The permeable paving, created by the University of Melbourne with funding from Tyre Stewardship Australia, has been laid at St Marys Park in Adelaide.
The material is made from 50 per cent used tyres and is designed to assist water drainage through surface resistance.
Tyre Stewardship Australia CEO Lina Goodman said the City of Mitcham is one of many councils interested in investigating the performance of waste tyre permeable pavement.
“This trial will utilise four tonnes of tyre-derived aggregates, the equivalent to diverting 500 passenger tyres from the waste stream,” Ms Goodman said.
“This project is envisaged to be the first of many, and has been undertaken to demonstrate the effectiveness of the product.”
Ms Goodman said wide spread implementation of the material could see 300,000 tyres used in local government infrastructure per year.
“The use of end-of-life tyres as an aggregate blend for permeable pavement has various applications such as pedestrian walks, bike paths, car parks and low volume roads,” Ms Goodman said.
“TSA is eager to see more trials take place to showcase the products full potential in the urban environment.”
City of Mitcham Mayor Heather Holmes-Ross said the trial is a first for Australia, and will involve testing the permeable pavement under various traffic loads.
“We are very excited to be involved in this innovative trial.
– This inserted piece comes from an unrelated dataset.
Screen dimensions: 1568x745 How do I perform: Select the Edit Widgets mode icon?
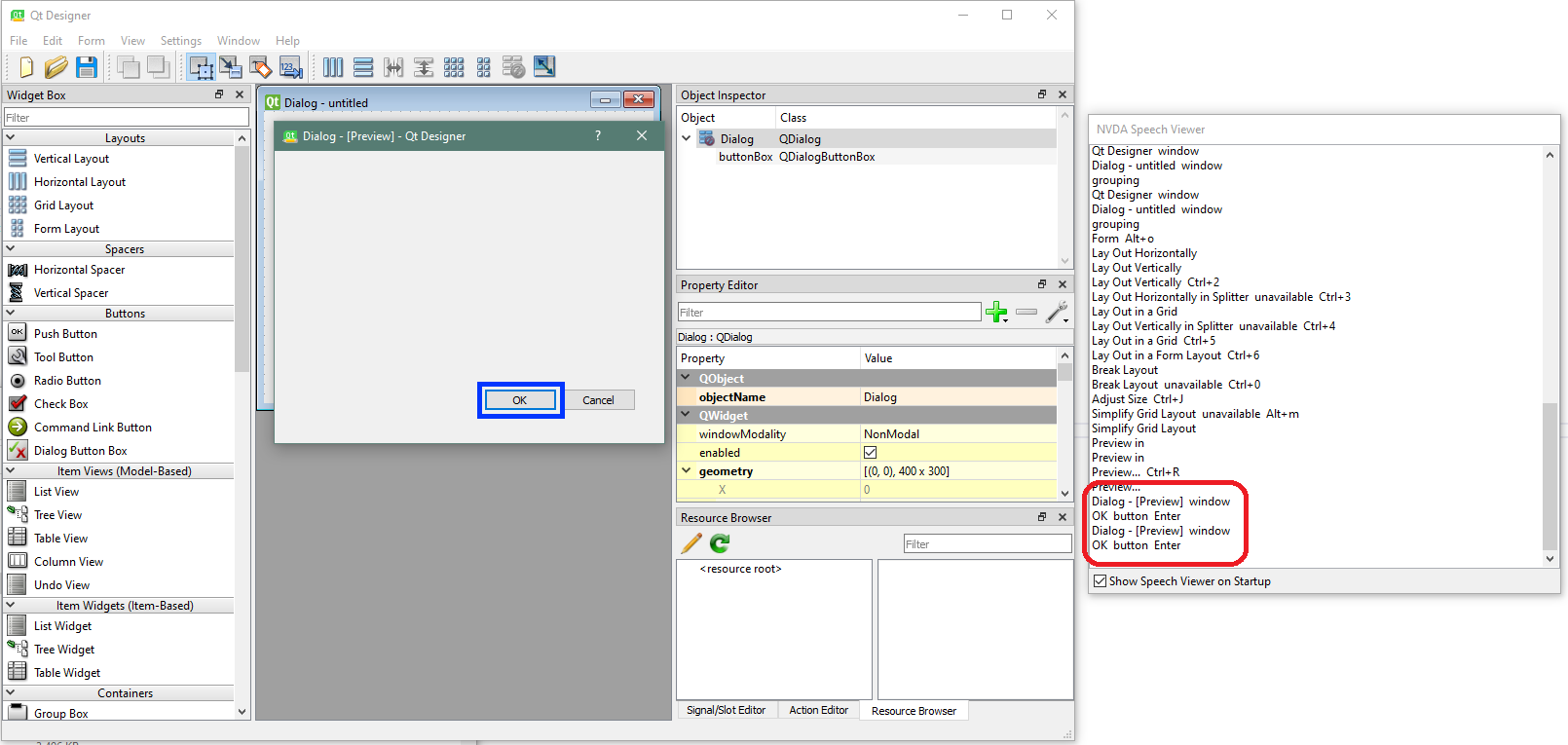(201, 67)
This paving product provides many benefits to the environment, including harvesting water to help water nearby trees and gardens,” Dr Holmes-Ross said.
“Not only does it sustain urban vegetation, it can help to increase groundwater recharge, reduce surface runoff, decrease the risk of flash-flooding and help with the treatment of storm water.”
Dr Holmes-Ross said equipment had been installed below the surface of the parking bays to monitor the performance of the pavement, as well as record the surface temperature of the different pavement colours.
“The pavement design has obvious benefits for water sustainable urban design, which will be evaluated during the trial,” Dr Holmes-Ross said.
The trial will also monitor the quality of water passing through the pavement structure, and evaluate its efficiency in reducing contamination of resulting waterways.